## EXERCISE INSTRUCTIONS
Reproduce the data word for word, starting at its first line and ending after the line that contains "Click the Kód". Include both of those lines.

Stored data entries

▼▼▼

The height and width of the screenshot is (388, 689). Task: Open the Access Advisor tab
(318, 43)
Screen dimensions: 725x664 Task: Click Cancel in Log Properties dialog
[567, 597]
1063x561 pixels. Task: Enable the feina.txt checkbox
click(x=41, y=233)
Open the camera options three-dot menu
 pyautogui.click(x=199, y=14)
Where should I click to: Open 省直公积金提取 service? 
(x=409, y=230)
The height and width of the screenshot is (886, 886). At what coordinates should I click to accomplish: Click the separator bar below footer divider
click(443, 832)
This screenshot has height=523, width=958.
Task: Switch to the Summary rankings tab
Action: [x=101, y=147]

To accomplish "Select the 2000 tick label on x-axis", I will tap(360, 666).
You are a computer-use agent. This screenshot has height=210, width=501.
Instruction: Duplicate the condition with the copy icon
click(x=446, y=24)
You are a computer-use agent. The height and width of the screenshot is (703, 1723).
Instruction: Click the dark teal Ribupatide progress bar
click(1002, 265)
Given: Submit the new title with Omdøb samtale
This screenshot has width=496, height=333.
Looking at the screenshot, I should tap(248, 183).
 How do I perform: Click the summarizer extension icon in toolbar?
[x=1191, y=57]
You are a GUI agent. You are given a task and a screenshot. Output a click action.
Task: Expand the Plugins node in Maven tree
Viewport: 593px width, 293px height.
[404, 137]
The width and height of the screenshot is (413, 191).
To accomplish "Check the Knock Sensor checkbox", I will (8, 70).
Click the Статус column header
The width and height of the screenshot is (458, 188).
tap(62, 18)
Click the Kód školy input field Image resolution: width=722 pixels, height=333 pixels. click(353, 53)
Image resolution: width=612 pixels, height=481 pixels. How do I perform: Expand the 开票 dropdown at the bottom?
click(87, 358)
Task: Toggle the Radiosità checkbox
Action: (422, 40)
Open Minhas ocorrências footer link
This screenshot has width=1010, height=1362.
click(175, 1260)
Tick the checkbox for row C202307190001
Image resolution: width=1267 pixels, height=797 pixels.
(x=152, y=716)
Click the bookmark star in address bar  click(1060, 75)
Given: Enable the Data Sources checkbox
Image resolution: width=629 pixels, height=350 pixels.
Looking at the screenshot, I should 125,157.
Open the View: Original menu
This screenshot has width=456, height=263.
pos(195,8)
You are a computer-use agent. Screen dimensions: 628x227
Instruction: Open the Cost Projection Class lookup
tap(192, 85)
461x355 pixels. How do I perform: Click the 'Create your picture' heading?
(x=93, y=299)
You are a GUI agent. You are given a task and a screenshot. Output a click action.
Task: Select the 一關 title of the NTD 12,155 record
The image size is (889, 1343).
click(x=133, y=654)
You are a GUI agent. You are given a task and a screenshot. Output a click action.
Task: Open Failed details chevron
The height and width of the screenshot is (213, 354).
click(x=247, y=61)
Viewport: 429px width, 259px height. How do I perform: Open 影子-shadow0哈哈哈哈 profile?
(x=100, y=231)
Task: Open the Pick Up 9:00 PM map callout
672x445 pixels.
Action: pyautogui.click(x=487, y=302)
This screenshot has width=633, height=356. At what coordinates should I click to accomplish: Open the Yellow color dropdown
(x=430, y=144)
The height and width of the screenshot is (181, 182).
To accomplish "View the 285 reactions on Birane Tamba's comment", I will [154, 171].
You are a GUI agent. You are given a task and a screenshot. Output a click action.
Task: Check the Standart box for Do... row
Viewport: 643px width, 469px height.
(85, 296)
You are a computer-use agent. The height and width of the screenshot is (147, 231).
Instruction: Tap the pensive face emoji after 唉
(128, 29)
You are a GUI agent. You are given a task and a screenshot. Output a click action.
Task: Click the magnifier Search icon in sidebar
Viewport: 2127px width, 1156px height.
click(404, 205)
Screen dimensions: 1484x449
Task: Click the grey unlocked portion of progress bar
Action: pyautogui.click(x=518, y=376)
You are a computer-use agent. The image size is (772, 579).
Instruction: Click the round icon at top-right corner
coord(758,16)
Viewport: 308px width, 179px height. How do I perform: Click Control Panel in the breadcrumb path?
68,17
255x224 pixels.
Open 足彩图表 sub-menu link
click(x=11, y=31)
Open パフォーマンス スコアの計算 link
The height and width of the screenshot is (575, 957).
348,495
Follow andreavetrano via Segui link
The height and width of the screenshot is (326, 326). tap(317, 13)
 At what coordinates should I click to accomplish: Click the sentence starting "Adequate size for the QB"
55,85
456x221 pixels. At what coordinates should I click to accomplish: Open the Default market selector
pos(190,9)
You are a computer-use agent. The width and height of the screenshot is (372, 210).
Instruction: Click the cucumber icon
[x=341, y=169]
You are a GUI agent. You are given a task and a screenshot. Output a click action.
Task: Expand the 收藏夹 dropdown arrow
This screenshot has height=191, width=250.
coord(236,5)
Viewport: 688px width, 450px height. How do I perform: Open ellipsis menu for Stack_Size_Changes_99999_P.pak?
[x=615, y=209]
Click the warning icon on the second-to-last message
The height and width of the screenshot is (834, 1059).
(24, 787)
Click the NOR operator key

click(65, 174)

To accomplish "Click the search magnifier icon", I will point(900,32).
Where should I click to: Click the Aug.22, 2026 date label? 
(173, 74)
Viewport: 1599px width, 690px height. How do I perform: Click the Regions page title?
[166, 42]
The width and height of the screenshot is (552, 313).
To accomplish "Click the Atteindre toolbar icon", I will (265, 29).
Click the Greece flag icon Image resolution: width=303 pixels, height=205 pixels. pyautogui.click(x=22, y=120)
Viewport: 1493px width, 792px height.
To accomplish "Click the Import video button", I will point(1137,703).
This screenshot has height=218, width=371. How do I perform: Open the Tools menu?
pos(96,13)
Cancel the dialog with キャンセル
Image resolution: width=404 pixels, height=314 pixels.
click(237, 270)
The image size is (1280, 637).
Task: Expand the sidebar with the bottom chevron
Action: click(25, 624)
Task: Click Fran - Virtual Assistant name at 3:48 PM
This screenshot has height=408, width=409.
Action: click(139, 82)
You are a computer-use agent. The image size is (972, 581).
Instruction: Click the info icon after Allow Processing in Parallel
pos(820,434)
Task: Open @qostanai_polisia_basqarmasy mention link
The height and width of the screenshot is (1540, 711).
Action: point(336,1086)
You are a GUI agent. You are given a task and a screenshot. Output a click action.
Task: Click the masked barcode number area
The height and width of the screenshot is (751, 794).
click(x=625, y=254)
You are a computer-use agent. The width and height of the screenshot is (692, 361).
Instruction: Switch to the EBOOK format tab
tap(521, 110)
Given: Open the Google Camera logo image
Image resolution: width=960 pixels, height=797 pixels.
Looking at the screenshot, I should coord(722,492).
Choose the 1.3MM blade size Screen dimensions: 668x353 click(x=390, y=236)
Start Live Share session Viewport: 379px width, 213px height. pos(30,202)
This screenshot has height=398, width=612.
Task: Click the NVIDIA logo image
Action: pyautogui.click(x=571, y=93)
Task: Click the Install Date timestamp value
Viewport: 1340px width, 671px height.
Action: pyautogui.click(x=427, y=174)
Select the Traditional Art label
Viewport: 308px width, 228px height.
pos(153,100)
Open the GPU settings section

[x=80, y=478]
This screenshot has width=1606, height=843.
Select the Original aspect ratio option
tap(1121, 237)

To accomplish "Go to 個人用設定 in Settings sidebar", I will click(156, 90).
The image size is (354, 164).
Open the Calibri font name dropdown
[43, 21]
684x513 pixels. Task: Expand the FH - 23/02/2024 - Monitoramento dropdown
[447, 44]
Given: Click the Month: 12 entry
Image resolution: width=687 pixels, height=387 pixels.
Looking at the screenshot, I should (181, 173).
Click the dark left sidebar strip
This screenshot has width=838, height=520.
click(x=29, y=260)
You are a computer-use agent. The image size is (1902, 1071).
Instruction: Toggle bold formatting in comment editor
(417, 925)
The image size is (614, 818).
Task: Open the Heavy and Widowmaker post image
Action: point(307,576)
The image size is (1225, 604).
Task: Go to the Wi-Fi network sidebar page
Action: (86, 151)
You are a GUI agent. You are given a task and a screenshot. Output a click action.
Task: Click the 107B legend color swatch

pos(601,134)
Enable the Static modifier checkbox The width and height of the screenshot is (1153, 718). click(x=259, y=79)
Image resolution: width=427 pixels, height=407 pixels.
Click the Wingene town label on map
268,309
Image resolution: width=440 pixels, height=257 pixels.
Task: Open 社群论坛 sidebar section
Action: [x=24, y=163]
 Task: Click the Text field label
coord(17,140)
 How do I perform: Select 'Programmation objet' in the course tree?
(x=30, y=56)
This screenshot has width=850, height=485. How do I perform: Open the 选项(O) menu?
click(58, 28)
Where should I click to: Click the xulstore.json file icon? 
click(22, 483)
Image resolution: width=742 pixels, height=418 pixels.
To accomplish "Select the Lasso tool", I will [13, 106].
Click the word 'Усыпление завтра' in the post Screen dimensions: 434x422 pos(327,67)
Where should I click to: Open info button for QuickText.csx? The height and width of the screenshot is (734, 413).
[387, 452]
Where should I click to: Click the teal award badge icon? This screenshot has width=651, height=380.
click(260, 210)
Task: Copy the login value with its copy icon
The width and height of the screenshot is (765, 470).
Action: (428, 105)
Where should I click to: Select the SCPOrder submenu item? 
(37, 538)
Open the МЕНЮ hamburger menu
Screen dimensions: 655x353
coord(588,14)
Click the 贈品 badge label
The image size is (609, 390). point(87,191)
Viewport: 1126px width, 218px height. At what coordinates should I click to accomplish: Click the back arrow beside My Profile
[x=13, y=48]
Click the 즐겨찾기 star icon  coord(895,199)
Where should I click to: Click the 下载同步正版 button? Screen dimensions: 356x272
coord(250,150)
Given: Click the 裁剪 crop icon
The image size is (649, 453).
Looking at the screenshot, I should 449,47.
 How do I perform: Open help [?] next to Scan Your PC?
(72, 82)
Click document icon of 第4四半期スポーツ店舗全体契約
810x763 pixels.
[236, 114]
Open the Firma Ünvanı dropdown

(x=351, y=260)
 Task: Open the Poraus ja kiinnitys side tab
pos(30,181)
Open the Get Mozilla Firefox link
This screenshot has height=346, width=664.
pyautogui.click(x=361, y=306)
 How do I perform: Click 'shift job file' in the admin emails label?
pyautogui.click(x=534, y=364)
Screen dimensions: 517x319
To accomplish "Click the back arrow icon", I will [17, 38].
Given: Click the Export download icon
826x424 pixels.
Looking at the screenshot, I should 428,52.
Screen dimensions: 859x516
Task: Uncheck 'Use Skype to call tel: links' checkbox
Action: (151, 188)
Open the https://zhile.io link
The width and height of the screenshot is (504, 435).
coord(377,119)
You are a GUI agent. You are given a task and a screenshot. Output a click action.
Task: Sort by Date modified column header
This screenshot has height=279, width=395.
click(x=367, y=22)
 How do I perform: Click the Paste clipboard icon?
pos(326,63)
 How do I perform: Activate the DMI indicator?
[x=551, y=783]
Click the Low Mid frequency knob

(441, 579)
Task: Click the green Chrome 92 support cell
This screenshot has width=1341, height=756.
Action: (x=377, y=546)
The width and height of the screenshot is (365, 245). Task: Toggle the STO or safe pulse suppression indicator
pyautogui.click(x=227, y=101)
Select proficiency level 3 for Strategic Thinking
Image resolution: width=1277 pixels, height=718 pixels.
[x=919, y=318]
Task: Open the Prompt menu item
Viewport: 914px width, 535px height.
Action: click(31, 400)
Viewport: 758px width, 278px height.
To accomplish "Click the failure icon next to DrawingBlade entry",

▲▲▲

## WRITTEN ANSWER
The height and width of the screenshot is (388, 689). Task: Open the Access Advisor tab
(318, 43)
Screen dimensions: 725x664 Task: Click Cancel in Log Properties dialog
[567, 597]
1063x561 pixels. Task: Enable the feina.txt checkbox
click(x=41, y=233)
Open the camera options three-dot menu
 pyautogui.click(x=199, y=14)
Where should I click to: Open 省直公积金提取 service? 
(x=409, y=230)
The height and width of the screenshot is (886, 886). At what coordinates should I click to accomplish: Click the separator bar below footer divider
click(443, 832)
This screenshot has height=523, width=958.
Task: Switch to the Summary rankings tab
Action: [x=101, y=147]

To accomplish "Select the 2000 tick label on x-axis", I will tap(360, 666).
You are a computer-use agent. This screenshot has height=210, width=501.
Instruction: Duplicate the condition with the copy icon
click(x=446, y=24)
You are a computer-use agent. The height and width of the screenshot is (703, 1723).
Instruction: Click the dark teal Ribupatide progress bar
click(1002, 265)
Given: Submit the new title with Omdøb samtale
This screenshot has width=496, height=333.
Looking at the screenshot, I should tap(248, 183).
 How do I perform: Click the summarizer extension icon in toolbar?
[x=1191, y=57]
You are a GUI agent. You are given a task and a screenshot. Output a click action.
Task: Expand the Plugins node in Maven tree
Viewport: 593px width, 293px height.
[404, 137]
The width and height of the screenshot is (413, 191).
To accomplish "Check the Knock Sensor checkbox", I will (8, 70).
Click the Статус column header
The width and height of the screenshot is (458, 188).
tap(62, 18)
Click the Kód školy input field Image resolution: width=722 pixels, height=333 pixels. click(353, 53)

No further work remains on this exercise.